EXERCISE GOAL - Using the listing below, extract each line that has the word "alle" in it.

#### EXERCISE DATA

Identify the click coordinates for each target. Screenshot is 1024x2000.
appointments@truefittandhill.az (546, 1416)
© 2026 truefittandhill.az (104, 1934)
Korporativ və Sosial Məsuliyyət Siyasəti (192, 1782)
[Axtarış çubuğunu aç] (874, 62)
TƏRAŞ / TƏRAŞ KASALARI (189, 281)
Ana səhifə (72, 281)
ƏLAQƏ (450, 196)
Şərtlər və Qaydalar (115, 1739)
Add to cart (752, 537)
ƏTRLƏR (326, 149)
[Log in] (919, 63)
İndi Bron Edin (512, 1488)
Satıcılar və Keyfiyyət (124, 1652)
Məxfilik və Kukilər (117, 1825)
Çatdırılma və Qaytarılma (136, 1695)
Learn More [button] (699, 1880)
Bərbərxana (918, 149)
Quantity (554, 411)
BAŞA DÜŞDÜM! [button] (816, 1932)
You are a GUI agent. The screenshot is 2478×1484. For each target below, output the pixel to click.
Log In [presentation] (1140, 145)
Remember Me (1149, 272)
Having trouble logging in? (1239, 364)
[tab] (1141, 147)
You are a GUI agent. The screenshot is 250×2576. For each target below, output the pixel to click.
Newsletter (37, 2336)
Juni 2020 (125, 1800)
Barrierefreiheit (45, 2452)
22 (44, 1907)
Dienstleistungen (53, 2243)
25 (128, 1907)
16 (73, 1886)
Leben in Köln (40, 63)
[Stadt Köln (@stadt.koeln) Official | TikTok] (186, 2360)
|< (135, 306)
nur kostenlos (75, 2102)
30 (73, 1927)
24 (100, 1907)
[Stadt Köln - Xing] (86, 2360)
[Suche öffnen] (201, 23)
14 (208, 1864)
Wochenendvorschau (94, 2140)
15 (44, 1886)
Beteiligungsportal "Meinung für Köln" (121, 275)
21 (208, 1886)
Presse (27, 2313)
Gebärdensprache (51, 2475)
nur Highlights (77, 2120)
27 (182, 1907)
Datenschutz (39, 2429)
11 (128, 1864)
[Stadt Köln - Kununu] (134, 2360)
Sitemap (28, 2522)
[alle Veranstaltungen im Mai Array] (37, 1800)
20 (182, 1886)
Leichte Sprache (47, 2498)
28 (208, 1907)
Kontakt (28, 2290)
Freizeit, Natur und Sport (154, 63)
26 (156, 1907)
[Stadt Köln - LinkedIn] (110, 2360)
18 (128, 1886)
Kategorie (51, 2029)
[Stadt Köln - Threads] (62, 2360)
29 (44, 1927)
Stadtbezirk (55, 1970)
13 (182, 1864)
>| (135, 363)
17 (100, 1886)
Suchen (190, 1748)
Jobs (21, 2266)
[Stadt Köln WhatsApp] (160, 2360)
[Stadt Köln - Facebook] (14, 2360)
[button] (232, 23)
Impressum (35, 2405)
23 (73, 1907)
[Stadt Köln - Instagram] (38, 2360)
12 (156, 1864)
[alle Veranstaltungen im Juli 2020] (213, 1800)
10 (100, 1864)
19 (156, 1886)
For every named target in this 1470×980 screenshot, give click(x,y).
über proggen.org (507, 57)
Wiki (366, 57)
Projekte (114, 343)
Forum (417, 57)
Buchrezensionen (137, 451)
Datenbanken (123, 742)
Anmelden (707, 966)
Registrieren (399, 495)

########

PROBLEM SOLUTION -
[alle Veranstaltungen im Mai Array] (37, 1800)
[alle Veranstaltungen im Juli 2020] (213, 1800)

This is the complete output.